A GPU is a programmable processor. That means it has a lot of flexibility to solve a lot of different kinds of computational tasks. Kind of like making a similar qualitative statement about a CPU.
It’s evident that GPUs are well suited to either neural network training or inference. Simply survey the state of the art in either of these disciplines.
Considering just a single GPU work, the biggest single factor for capability is probably memory size. The size of your neural network (the number of weights and biases, i.e. “parameters”) as well as the size of your data batches, when compared to your GPU memory size, allowing for overhead, will be the most proximal indicator what your GPU is “capable” of. Indeed, you can find many posts of people who are out of memory on their GPU when trying to run various NN codes. A common piece of advice is to either reduce batch size, or get a GPU with more memory. Very large models such as large language models with hundreds of billions of parameters may not fit on a single GPU, and may require specialized methods to distribute work across multiple GPUs.

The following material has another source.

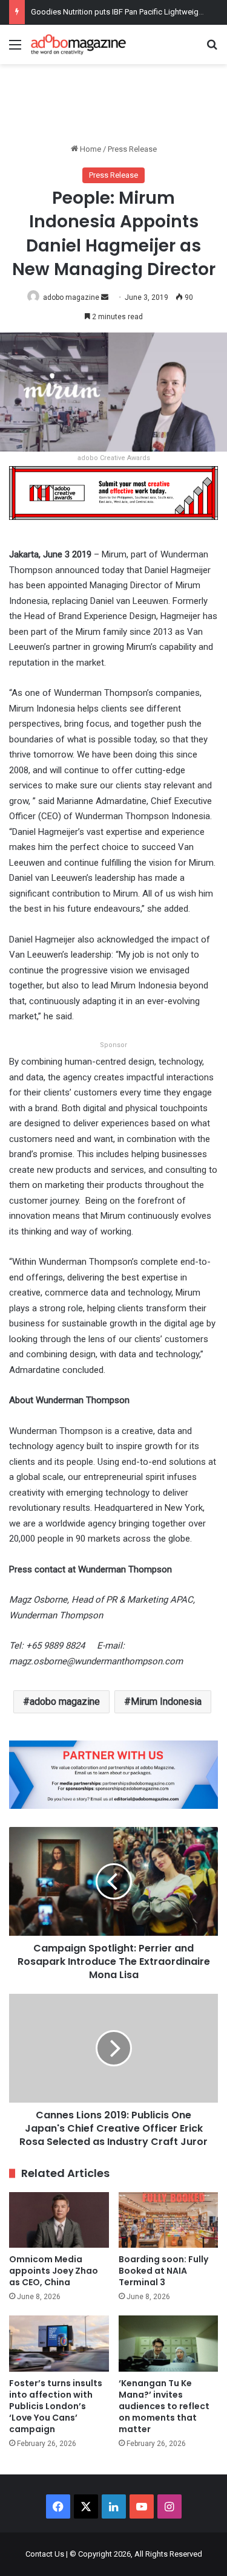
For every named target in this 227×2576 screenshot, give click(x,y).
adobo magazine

I won’t be able to give you detailed recipes, calculations, spreadsheets, or calculators, to go from abstract discussion of model parameters and data batch sizes, to GPU memory consumption. The current methodology here is strongly biased towards trial and error. But nevertheless some crude statements can be made, such as the one above about models with many billions or trillions of parameters. Likewise, if your smallest dataset batch size is 8GB, it’s unlikely to be workable on a 4GB GPU.
Performance is a separate issue. More powerful GPUs will generally be more performant.
Mainstream neural network calculations are dominated by the matrix-matrix multiply operation. NVIDIA developed the tensor core (TC units) in large part to assist with this. When doing neural network calculations, on a NVIDIA GPU, use of tensorcores should be considered the “fast path”. You can find detailed tensor core calculations here. However, this should be considered a rough guide as to what to expect, performance-wise. If your code is making use of tensorcores (i.e. it is doing the layer-wise matrix-matrix multiply operations using a suitable type like FP16), then a GPU with more tensorcore throughput will likely run that code faster.
Regarding TOPs vs. TFLOPs, when a TC unit is computing using floating-point arithmetic, the throughput is generally indicated in TFLOPs/s. When a TC unit is computing using integer arithmetic, the throughput is generally indicated in TOPs.